The expected answer is the set of lines in the data below between the line holding "Where should I click to: Open the Model" and the line holding "Focus the cadastral number search field", inclusive, written out exactly.

──────── RECORD EXCERPTS ────────

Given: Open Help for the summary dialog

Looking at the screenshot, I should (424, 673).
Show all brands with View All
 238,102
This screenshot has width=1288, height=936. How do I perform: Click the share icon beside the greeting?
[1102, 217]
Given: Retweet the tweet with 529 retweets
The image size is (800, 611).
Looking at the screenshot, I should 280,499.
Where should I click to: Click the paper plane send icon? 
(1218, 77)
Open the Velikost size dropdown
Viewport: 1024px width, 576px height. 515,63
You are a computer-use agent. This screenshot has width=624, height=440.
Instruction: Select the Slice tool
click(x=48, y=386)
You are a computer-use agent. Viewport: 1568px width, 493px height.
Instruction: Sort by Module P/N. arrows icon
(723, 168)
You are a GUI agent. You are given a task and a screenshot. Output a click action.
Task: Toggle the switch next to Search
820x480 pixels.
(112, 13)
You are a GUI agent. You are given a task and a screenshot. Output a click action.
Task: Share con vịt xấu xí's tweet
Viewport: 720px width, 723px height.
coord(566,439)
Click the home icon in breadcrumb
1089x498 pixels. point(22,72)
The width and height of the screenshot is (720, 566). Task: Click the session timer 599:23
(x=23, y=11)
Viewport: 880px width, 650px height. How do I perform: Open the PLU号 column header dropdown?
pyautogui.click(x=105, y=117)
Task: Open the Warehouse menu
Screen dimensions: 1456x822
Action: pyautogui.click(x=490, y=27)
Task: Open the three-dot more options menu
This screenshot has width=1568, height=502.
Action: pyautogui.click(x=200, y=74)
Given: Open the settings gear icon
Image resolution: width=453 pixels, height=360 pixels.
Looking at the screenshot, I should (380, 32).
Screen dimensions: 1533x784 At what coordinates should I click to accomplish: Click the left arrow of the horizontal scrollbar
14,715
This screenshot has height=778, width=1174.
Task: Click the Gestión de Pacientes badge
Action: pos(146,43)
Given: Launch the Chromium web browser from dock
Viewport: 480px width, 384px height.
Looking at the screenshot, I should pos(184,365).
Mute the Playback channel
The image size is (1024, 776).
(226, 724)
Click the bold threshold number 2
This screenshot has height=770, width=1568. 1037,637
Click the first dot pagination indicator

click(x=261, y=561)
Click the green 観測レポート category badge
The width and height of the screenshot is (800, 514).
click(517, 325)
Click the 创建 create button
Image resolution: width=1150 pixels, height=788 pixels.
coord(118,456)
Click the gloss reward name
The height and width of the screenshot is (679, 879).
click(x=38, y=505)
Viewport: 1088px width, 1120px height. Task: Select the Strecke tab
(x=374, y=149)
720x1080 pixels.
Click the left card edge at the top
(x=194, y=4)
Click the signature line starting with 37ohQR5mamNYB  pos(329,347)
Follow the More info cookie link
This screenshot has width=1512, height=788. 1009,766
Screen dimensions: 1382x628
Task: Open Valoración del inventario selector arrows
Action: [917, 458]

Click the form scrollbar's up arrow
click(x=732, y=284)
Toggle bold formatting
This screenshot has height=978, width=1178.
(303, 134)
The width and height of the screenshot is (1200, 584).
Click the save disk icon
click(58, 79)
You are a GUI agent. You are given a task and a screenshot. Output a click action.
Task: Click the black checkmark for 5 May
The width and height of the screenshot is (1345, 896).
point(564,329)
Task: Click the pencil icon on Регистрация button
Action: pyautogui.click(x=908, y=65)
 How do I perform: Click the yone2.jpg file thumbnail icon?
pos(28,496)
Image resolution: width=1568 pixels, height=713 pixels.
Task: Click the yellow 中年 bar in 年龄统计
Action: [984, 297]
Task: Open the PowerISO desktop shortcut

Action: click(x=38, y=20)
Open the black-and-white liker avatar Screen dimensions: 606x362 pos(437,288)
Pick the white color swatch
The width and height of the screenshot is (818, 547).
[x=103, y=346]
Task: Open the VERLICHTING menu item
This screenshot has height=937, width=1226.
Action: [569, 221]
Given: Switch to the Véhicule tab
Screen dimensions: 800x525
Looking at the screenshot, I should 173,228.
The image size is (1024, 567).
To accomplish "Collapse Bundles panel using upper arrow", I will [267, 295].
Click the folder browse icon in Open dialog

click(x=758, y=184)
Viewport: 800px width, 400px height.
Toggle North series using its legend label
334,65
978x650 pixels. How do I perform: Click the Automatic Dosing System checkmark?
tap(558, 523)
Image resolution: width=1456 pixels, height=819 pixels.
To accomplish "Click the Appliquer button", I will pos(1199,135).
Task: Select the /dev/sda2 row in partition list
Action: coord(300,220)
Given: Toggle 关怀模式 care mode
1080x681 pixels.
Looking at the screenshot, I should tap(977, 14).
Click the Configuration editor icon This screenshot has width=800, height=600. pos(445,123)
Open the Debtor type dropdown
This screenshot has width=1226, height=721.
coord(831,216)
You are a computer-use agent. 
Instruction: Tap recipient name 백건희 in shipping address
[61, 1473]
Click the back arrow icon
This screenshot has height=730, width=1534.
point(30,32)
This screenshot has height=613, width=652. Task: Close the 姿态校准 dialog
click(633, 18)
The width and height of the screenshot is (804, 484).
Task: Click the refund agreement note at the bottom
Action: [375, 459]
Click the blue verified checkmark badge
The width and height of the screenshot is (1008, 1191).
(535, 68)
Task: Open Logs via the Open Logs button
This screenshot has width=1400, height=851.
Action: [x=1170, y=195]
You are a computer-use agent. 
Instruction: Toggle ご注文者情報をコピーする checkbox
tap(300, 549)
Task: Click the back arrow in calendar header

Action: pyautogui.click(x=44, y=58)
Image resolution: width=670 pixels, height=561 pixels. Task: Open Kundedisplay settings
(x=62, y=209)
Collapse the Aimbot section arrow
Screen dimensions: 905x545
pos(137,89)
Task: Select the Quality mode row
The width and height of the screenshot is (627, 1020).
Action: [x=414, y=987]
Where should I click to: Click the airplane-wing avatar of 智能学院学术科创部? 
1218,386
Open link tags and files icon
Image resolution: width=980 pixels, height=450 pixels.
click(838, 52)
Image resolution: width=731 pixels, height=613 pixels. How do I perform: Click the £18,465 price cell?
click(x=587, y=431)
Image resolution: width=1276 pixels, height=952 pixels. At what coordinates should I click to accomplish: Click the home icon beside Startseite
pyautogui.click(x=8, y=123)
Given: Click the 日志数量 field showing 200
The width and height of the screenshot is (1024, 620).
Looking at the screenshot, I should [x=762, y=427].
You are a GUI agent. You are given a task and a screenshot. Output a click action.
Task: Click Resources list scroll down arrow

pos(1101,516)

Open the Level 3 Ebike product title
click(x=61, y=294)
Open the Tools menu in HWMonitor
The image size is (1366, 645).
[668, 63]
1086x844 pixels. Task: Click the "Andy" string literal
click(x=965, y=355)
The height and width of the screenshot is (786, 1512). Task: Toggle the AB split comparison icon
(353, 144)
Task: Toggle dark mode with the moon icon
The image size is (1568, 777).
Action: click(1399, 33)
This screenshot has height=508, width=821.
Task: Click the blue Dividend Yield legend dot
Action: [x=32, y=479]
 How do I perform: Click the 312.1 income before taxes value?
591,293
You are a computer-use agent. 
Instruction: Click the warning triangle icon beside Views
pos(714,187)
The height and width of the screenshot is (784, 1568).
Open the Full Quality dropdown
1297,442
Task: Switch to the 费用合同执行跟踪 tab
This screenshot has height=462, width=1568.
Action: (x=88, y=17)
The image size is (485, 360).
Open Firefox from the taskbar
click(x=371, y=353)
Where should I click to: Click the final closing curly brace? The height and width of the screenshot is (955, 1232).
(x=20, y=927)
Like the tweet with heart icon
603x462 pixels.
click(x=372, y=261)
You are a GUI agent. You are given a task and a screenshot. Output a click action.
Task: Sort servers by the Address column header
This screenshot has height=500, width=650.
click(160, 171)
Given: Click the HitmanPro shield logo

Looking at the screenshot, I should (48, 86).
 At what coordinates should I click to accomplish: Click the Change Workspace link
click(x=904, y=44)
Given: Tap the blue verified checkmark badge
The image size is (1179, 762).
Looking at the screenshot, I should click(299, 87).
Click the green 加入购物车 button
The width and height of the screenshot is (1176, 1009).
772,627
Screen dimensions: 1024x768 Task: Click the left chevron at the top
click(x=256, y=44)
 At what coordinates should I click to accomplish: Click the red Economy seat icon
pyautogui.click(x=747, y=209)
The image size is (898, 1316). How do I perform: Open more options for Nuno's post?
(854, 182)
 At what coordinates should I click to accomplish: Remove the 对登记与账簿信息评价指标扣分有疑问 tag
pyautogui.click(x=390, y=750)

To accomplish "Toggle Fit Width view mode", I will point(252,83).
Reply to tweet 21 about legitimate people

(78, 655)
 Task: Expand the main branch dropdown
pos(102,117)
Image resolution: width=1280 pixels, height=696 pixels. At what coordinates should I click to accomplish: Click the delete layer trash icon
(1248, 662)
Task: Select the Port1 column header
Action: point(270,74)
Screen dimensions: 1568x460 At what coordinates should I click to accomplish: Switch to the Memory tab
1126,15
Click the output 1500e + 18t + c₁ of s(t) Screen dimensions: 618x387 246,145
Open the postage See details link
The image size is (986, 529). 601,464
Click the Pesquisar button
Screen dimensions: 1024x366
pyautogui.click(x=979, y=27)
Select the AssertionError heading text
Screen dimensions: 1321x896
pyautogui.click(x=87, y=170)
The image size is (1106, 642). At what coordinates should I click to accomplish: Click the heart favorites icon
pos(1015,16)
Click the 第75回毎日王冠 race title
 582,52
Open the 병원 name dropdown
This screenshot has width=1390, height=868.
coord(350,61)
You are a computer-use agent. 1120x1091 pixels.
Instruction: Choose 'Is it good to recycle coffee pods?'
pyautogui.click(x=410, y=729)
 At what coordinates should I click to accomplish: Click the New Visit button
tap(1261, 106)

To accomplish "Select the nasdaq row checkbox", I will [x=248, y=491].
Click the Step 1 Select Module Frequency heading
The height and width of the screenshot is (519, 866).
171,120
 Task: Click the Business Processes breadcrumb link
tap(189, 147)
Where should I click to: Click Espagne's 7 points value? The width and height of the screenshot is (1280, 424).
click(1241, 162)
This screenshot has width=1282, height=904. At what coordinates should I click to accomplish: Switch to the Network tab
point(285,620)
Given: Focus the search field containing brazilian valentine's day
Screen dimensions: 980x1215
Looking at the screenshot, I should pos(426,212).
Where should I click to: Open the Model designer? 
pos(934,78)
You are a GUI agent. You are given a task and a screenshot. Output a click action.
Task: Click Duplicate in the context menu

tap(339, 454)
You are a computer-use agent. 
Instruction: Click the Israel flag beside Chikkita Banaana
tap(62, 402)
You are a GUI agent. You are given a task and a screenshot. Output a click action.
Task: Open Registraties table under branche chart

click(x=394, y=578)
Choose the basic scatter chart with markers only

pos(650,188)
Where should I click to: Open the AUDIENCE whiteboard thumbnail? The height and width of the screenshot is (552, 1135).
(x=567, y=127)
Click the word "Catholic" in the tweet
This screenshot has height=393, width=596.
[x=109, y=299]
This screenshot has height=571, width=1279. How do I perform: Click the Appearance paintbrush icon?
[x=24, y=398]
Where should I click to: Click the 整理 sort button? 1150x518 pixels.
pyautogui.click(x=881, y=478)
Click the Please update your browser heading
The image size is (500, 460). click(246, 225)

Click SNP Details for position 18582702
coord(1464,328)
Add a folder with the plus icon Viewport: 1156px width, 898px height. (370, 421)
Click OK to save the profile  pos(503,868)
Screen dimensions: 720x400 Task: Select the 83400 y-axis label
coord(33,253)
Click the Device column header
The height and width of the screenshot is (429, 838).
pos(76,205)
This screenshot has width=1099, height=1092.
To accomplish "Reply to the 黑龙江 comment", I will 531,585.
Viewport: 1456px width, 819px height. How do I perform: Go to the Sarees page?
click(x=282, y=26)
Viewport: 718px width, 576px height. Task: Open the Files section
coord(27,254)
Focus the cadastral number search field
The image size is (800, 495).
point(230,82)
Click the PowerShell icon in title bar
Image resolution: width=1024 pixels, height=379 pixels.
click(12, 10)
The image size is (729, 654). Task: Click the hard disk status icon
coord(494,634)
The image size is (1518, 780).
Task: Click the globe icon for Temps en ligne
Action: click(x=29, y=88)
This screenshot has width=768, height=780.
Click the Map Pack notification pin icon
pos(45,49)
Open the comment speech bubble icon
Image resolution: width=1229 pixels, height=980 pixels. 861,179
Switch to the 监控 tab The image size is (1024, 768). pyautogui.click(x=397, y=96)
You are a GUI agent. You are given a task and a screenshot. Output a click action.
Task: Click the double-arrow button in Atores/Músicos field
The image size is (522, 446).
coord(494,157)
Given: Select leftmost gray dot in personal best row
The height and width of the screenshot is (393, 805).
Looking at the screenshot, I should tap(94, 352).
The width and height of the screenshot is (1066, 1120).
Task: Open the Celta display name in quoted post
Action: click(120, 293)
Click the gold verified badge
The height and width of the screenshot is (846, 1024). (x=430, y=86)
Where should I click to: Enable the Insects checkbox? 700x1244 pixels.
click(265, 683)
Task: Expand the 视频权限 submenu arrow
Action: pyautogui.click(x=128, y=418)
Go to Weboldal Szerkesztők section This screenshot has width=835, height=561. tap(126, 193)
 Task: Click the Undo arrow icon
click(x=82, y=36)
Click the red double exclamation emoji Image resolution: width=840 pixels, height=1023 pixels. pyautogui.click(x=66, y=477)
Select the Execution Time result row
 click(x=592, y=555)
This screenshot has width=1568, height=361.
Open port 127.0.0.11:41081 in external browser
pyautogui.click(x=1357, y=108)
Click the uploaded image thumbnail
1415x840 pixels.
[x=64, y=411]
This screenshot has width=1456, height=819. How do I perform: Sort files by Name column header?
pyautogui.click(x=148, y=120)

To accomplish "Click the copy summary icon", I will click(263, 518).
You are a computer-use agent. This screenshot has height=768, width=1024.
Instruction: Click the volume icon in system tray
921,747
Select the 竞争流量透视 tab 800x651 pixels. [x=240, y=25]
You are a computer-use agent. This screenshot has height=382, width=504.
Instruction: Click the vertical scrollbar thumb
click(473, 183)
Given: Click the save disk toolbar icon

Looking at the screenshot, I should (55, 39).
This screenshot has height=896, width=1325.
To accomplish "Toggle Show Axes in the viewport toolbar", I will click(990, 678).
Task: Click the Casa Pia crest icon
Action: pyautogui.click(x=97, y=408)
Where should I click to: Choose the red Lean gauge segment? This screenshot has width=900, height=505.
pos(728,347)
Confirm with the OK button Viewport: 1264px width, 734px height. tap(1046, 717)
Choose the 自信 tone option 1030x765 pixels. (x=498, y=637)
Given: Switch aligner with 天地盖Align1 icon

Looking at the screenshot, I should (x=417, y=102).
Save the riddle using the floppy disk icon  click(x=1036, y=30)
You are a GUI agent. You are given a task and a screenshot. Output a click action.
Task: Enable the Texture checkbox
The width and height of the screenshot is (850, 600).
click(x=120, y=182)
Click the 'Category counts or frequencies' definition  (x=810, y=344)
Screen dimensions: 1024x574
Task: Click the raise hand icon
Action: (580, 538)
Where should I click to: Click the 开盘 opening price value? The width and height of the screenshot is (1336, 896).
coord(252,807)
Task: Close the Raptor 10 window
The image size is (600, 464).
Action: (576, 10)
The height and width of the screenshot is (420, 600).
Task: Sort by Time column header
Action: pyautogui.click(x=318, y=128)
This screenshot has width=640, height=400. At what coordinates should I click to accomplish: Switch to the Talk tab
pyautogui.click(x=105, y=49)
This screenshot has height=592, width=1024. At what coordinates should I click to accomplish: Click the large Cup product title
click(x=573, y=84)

────────

# YOUR RESPONSE
Where should I click to: Open the Model designer? 
pos(934,78)
You are a GUI agent. You are given a task and a screenshot. Output a click action.
Task: Click Duplicate in the context menu

tap(339, 454)
You are a computer-use agent. 
Instruction: Click the Israel flag beside Chikkita Banaana
tap(62, 402)
You are a GUI agent. You are given a task and a screenshot. Output a click action.
Task: Open Registraties table under branche chart

click(x=394, y=578)
Choose the basic scatter chart with markers only

pos(650,188)
Where should I click to: Open the AUDIENCE whiteboard thumbnail? The height and width of the screenshot is (552, 1135).
(x=567, y=127)
Click the word "Catholic" in the tweet
This screenshot has height=393, width=596.
[x=109, y=299]
This screenshot has height=571, width=1279. How do I perform: Click the Appearance paintbrush icon?
[x=24, y=398]
Where should I click to: Click the 整理 sort button? 1150x518 pixels.
pyautogui.click(x=881, y=478)
Click the Please update your browser heading
The image size is (500, 460). click(246, 225)

Click SNP Details for position 18582702
coord(1464,328)
Add a folder with the plus icon Viewport: 1156px width, 898px height. (370, 421)
Click OK to save the profile  pos(503,868)
Screen dimensions: 720x400 Task: Select the 83400 y-axis label
coord(33,253)
Click the Device column header
The height and width of the screenshot is (429, 838).
pos(76,205)
This screenshot has width=1099, height=1092.
To accomplish "Reply to the 黑龙江 comment", I will 531,585.
Viewport: 1456px width, 819px height. How do I perform: Go to the Sarees page?
click(x=282, y=26)
Viewport: 718px width, 576px height. Task: Open the Files section
coord(27,254)
Focus the cadastral number search field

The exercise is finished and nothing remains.